For example, the billboard mentioned at the beginning of this article is not a promotion that normal United Methodist churches would use. “Suck” is the equivalent of a curse word for older generations. Rather than agree with the premise of the billboard and herald it as an effective tool to reach people who would never broach the doors of a typical First UMC, people got mad. Even though the hierarchy backed up Butts, his unique style was abrasive and some within the system did not approve of such chaos.

The tension increased when GracePoint felt the call from God to expand to a second campus and found itself stepping on the toes of other United Methodist churches in the neighborhoods they were considering. Butts said they were not going to be competition for the other churches because they have different worship styles and GracePoint reaches an entirely different segment of the mission field. Frustration mounted, and eventually GracePoint decided to leave the denomination.

The UMC tried to continue GracePoint UMC the following Sundays, but despite significant help from neighboring United Methodist churches, not enough people were left to continue the church.

Don Smith resonated with Butts' frustration: “What I saw at every turn were road blocks being put up that were going to make it difficult so that Bryson and his team were going to have to spend just a huge amount of time trying to keep the peace.”

In my opinion, Butts chose to exploit other people's feelings about his ministry as an excuse to leave the UMC rather than help lead the denomination away from irrelevance and a slow death. His leaving was neither honorable nor faithful. While I believe that he risked splitting his church for a power play, his lack of integrity and ecclesiology doesn't mean that he is wrong about the state of the UMC. Established churches should not see edgy and effective as competition. The mission field is too large for petty squabbling.

The Future of The United Methodist Church

United Methodist churches are not going to leave the church in swarms that will kill off the denomination; old age is doing a good job of that on its own.

Most clergy do not want to leave the denomination. Most couldn't if they wanted to because they are tied down to their property (whereas GracePoint had no building). No one disputes that the church's property belongs to the denomination. This “trust clause” will not save the denomination but only prolong its demise.

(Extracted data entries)
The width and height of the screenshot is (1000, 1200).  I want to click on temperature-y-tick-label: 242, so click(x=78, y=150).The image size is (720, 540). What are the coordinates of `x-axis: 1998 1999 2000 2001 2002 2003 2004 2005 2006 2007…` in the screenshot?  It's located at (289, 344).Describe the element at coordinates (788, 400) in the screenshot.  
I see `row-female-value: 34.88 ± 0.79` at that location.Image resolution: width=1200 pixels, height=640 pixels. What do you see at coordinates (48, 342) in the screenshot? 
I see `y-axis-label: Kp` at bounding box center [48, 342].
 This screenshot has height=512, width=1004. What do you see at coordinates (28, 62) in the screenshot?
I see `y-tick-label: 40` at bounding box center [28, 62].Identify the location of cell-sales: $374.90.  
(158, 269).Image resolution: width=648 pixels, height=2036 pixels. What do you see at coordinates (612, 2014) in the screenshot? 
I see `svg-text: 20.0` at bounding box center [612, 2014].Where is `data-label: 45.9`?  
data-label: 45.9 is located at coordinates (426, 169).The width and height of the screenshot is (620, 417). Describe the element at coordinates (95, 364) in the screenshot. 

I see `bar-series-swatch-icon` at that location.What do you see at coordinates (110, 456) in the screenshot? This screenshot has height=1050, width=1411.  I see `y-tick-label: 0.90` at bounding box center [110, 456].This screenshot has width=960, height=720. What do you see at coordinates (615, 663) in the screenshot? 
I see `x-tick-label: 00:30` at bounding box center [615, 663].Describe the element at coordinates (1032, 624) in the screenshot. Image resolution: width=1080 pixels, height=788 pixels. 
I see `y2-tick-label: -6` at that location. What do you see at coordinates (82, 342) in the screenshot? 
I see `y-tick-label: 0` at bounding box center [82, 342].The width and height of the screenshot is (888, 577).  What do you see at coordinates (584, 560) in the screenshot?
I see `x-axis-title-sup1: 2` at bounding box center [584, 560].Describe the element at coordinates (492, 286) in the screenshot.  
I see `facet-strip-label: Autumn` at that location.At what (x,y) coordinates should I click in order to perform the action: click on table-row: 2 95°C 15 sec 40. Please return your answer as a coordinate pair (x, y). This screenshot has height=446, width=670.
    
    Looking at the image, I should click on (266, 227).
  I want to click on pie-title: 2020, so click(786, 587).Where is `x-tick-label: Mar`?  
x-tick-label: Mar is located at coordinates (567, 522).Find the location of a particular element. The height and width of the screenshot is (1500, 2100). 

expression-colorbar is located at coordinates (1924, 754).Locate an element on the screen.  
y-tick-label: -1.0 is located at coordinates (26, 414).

**Instructions**
**a)** In the GracePoint article, why did Butts say a second GracePoint campus would not compete with other United Methodist churches?
**b)** List every criticism of Butts that the author makes in the paragraph of the GracePoint article beginning "In my opinion".

**Problem solutions**
**a)** He said they have different worship styles and GracePoint reaches an entirely different segment of the mission field.

**b)**
- He chose to exploit other people's feelings about his ministry as an excuse to leave the UMC rather than help lead the denomination away from irrelevance and a slow death.
- His leaving was neither honorable nor faithful.
- He risked splitting his church for a power play.
- He showed a lack of integrity and ecclesiology.